:: Problem to solve ::
Should any entry include an image, skip the image and copy the entry exactly.

Stored records:
══════════════════════════════
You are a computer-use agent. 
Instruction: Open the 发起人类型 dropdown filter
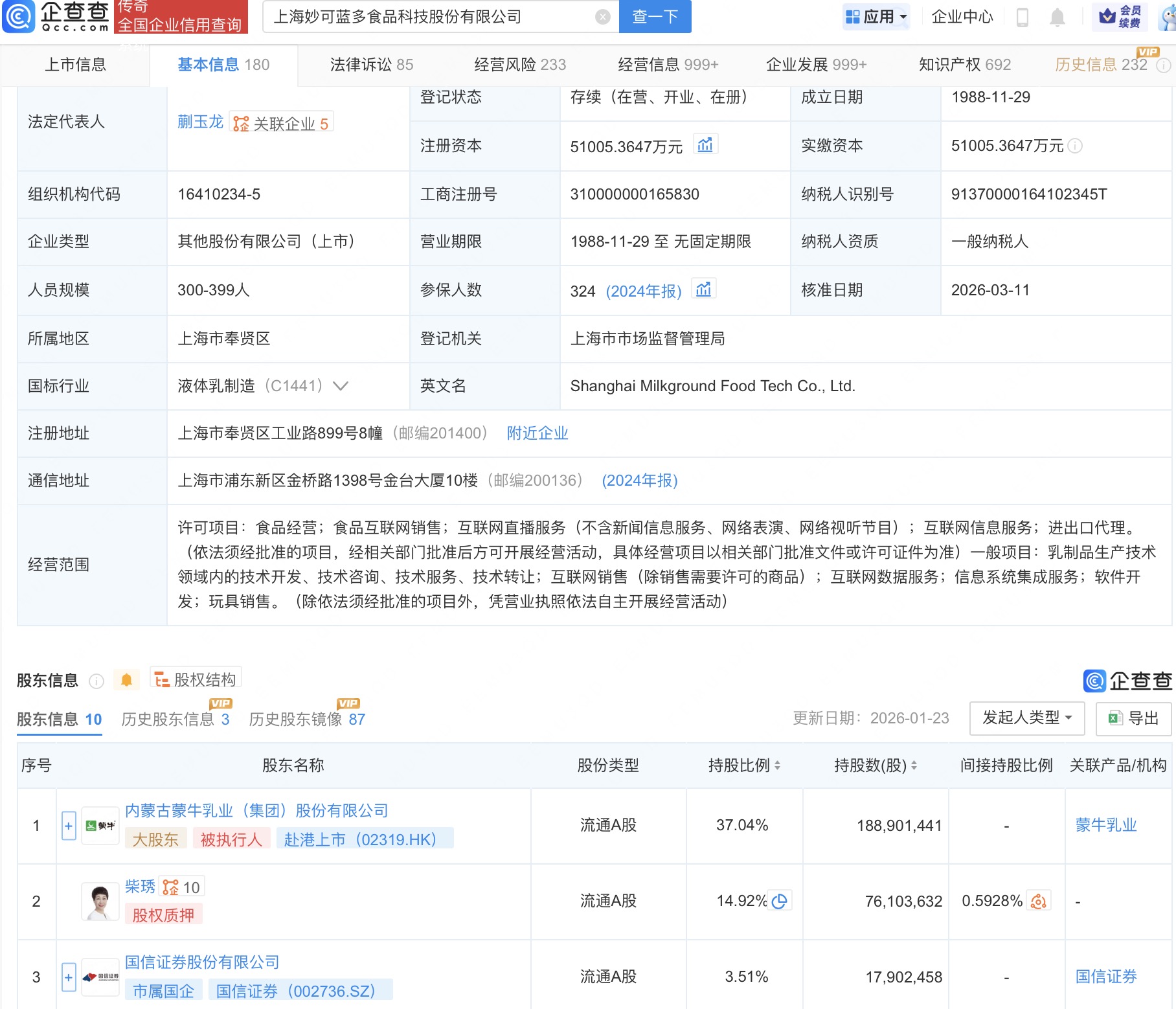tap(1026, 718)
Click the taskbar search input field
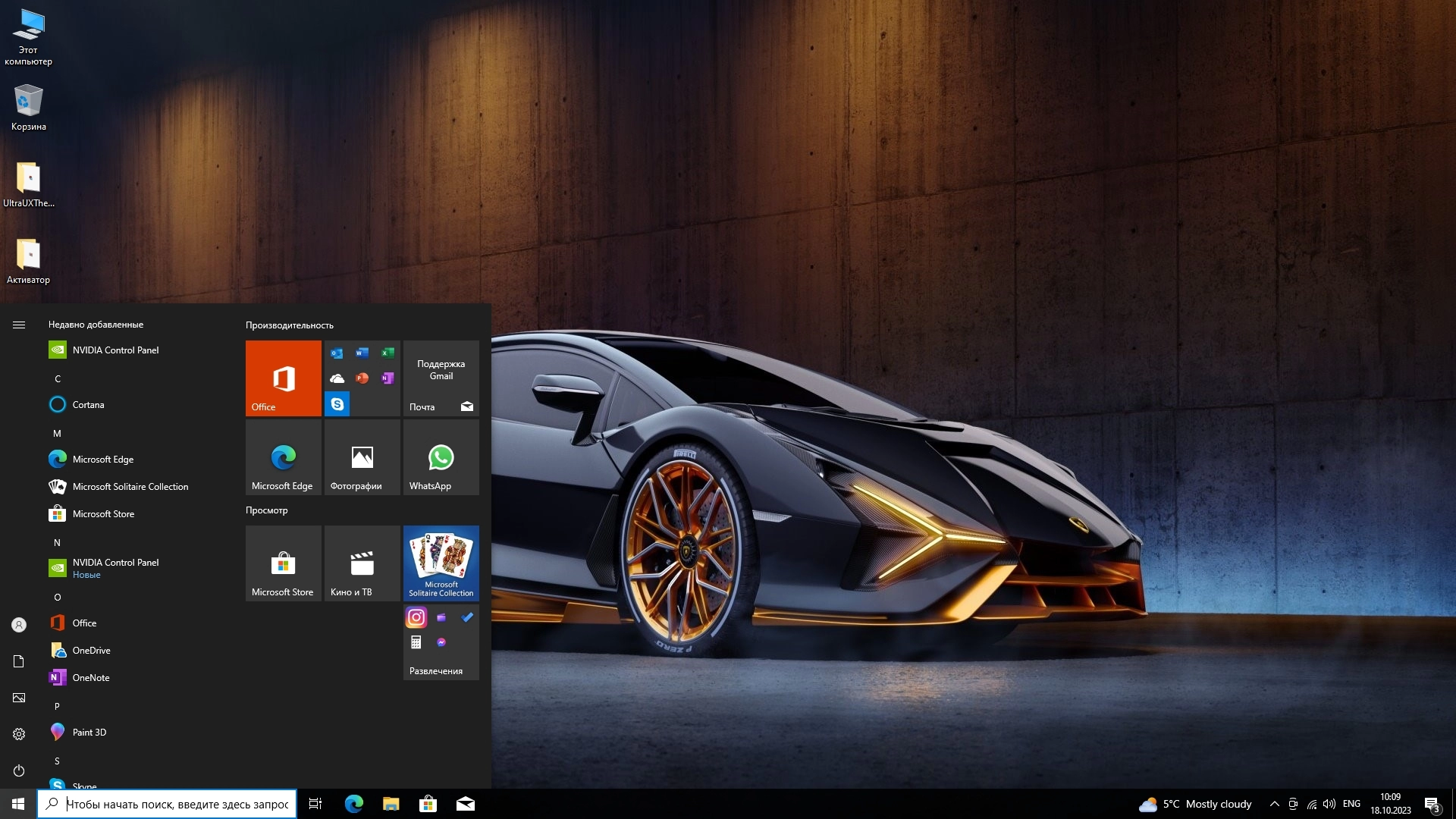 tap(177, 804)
══════════════════════════════
:: Output for this exercise ::
You are a computer-use agent. 
Instruction: Open the 发起人类型 dropdown filter
tap(1026, 718)
Click the taskbar search input field
 tap(177, 804)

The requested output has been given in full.